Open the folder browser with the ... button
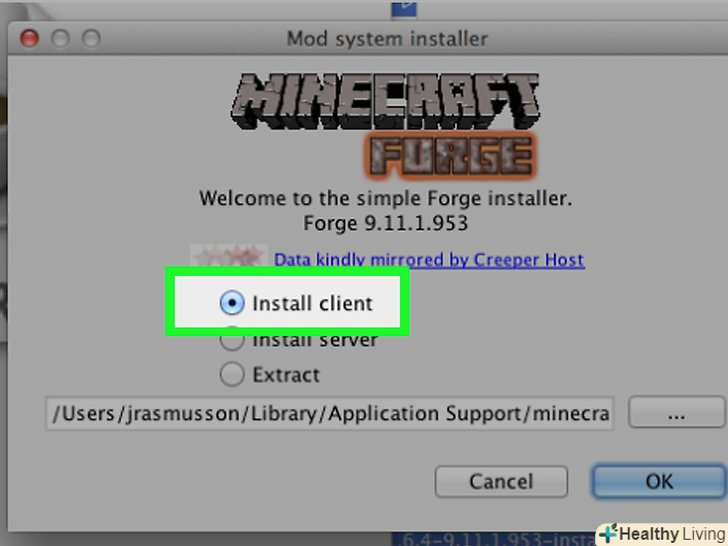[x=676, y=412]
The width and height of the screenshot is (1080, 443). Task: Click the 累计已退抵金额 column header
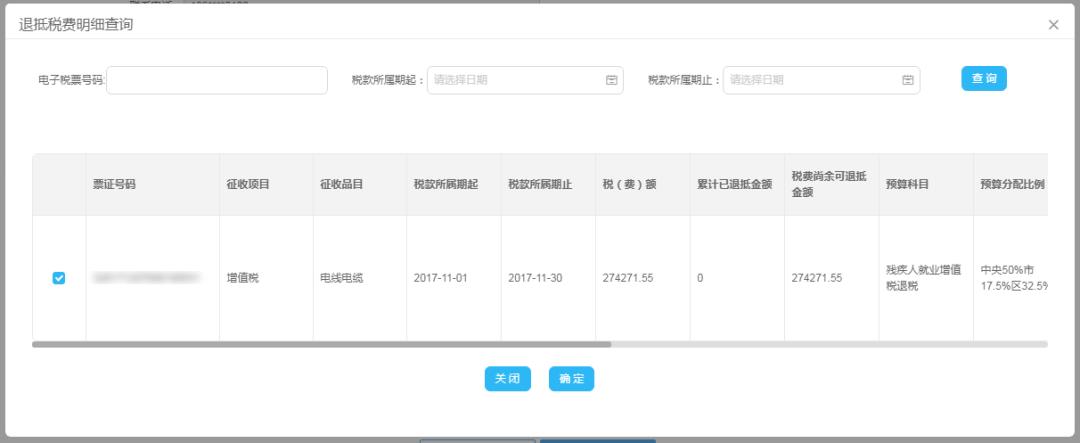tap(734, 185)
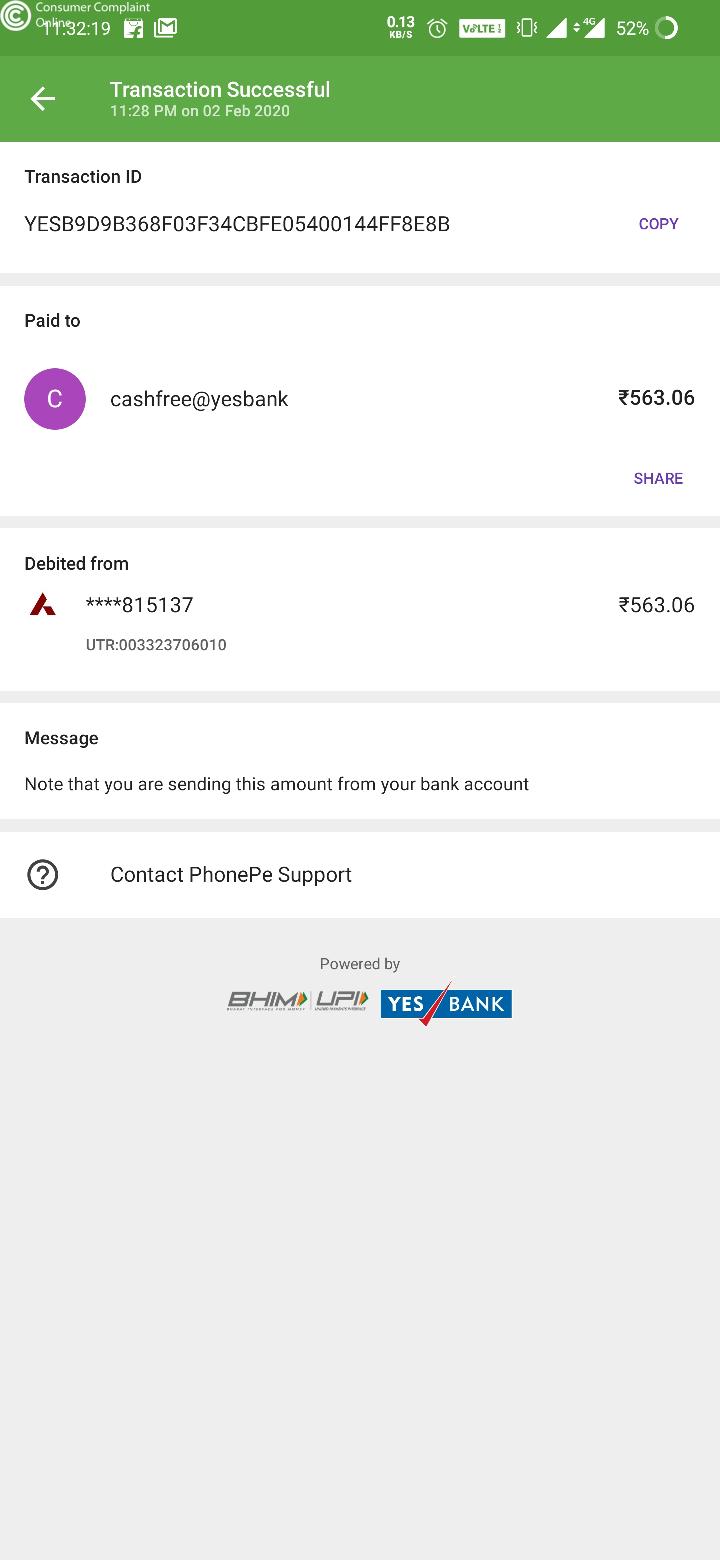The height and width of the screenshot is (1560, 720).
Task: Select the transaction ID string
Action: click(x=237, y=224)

:: What to produce ::
When a picture appears among the entries, skip it; transcribe everything else exactly.

:: Answer box ::
Open the folder browser with the ... button
[x=676, y=412]
The width and height of the screenshot is (1080, 443). Task: Click the 累计已退抵金额 column header
tap(734, 185)
The height and width of the screenshot is (1560, 720).
Task: Select the transaction ID string
Action: click(x=237, y=224)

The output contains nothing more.